### RECORDED INFORMATION

::::

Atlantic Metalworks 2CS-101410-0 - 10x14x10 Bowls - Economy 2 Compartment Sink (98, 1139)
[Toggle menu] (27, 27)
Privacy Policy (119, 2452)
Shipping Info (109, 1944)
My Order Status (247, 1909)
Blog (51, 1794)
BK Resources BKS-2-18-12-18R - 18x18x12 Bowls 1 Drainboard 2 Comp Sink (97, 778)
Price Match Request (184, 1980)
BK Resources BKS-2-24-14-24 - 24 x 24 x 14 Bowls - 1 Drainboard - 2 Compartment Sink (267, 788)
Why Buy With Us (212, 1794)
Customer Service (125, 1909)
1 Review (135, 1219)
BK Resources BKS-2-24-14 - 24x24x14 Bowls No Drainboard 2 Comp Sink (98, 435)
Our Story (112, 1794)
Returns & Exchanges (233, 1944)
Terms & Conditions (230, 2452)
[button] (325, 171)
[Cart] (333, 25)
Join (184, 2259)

::::

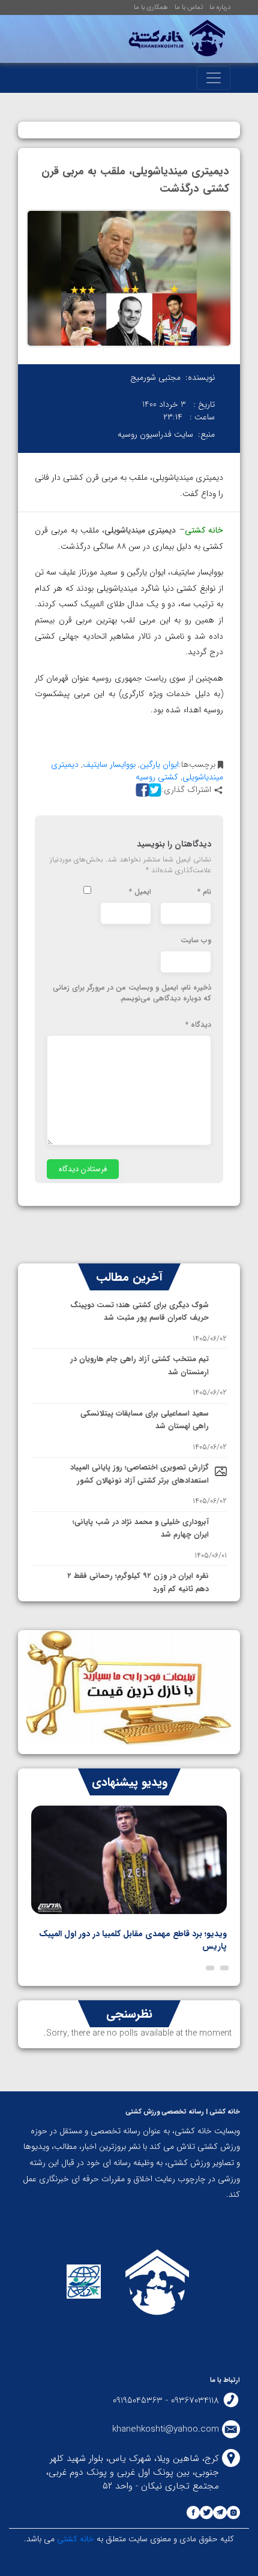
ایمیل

::::

### EXERCISE REQUIREMENTS
The total, and only the total: count the lines above that contain "Resources".

### ANSWER BOX
3